Principles of confidentiality designed to safeguard and promote the interests of an adult should not be confused with those designed to protect the management interests of an organisation. These have a legitimate role but must never be allowed to conflict with the welfare of an adult. If it appears to an employee or person in a similar role that such confidentiality rules may be operating against the interests of the adult then a duty arises to make full disclosure in the public interest (see Whistleblowing).
In certain circumstances, it will be necessary to exchange or disclose personal information, which will need to be in accordance with the legislation on confidentiality and data protection legislation where this applies.
7. Sharing Information with the Safeguarding Adults Board
In order to carry out its functions, the SAB will need access to information that a wide number of people or other organisations may hold. Some of these may be SAB members, such as the NHS and the police. Others will not be, such as private health and care providers or housing providers / housing support providers or education providers.
In the past, there have been instances where the withholding of information has prevented organisations being fully able to understand what ‘went wrong’ and so has hindered them identifying, to the best of their ability, the lessons to be applied to prevent or reduce the risks of such cases reoccurring. If someone knows that abuse or neglect is happening they must act upon that knowledge, not wait to be asked for information.

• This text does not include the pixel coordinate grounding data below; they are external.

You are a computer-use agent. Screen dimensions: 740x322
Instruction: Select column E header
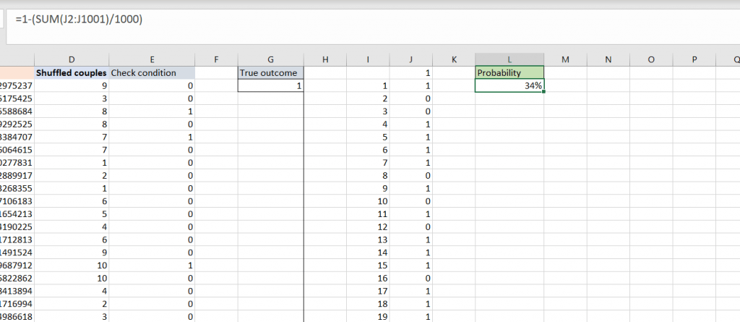tap(152, 59)
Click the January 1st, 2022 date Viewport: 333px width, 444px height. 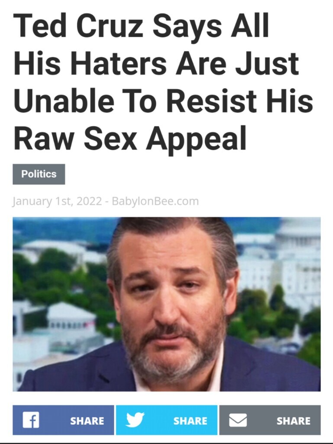(57, 201)
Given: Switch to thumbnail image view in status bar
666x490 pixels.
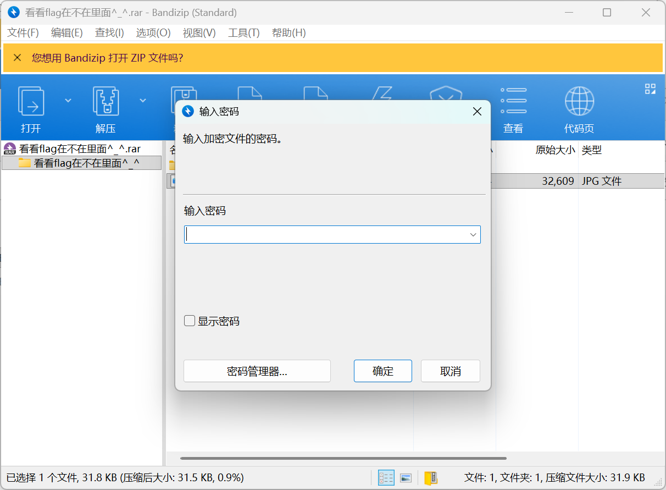Looking at the screenshot, I should click(x=406, y=478).
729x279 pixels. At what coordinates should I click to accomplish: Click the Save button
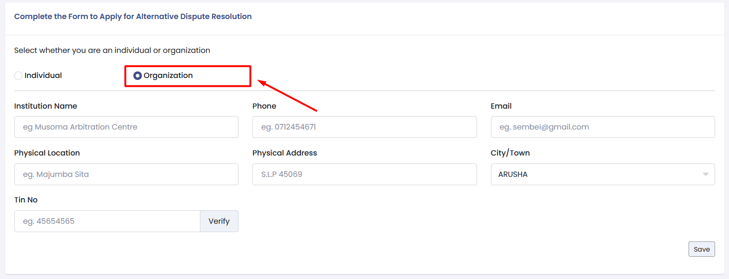(x=701, y=249)
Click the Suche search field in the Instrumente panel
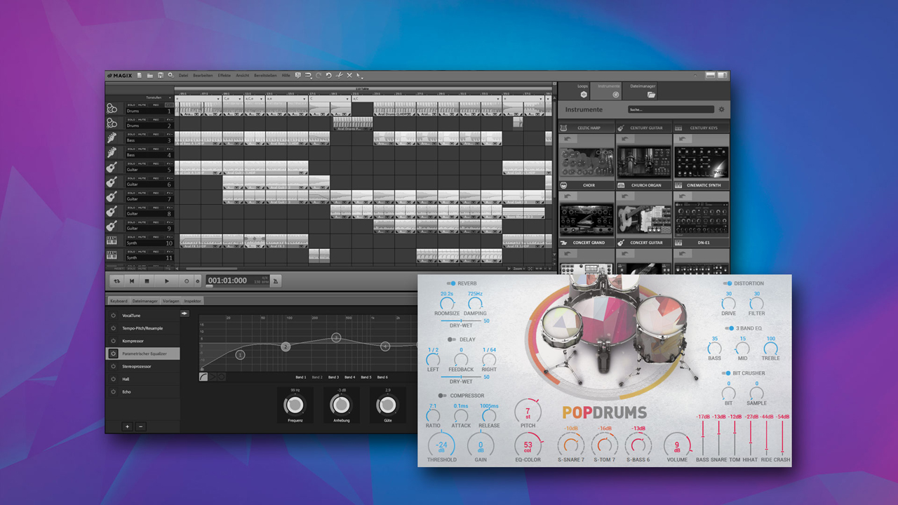 (670, 109)
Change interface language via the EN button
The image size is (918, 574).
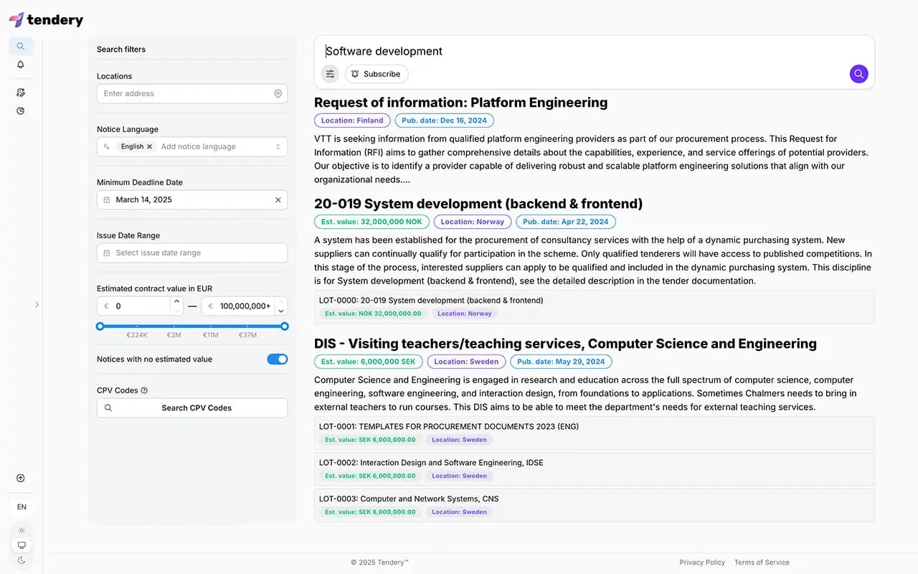pyautogui.click(x=21, y=507)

A SAB may request a member of staff to supply information to it or to another person. Theperson who receives the request must provide the information provided to the SAB if:
- the request is made in order to enable or assist the SAB to do its job;
- the request is made of a person who is likely to have relevant information and then either:
- the information requested relates to the person to whom the request is made and their functions or activities or;
- the information requested has already been supplied to another person subject to a SAB request for information.
8. Information for People who use Care and Support, Carers and the General Public
Information in a range of media should be produced in different, user friendly formats for people with care and support needs and their carers. These should explain clearly what abuse is and also how to express concern and make a complaint. Adults with care and support needs and carers should be informed that their concern or complaint will be taken seriously, be dealt with independently and that they will be kept involved in the process to the degree that they wish to be. They should be reassured that they will receive help and support in taking action on their own behalf. They should also be advised that they can nominate an advocate or representative to speak and act on their behalf if they wish (see Independent Advocacy).
Where appropriate local authorities should provide information on access to appropriate services such as how to obtain independent legal advice or counselling services for example (see Information and Advice). The involvement of adults at risk in developing such communication is sensible.
A number of local safeguarding adult boards (SAB)s or multi-agency safeguarding hubs (MASHs) have developed helpful and accessible information aimed at adults in order that they can protect themselves from abuse.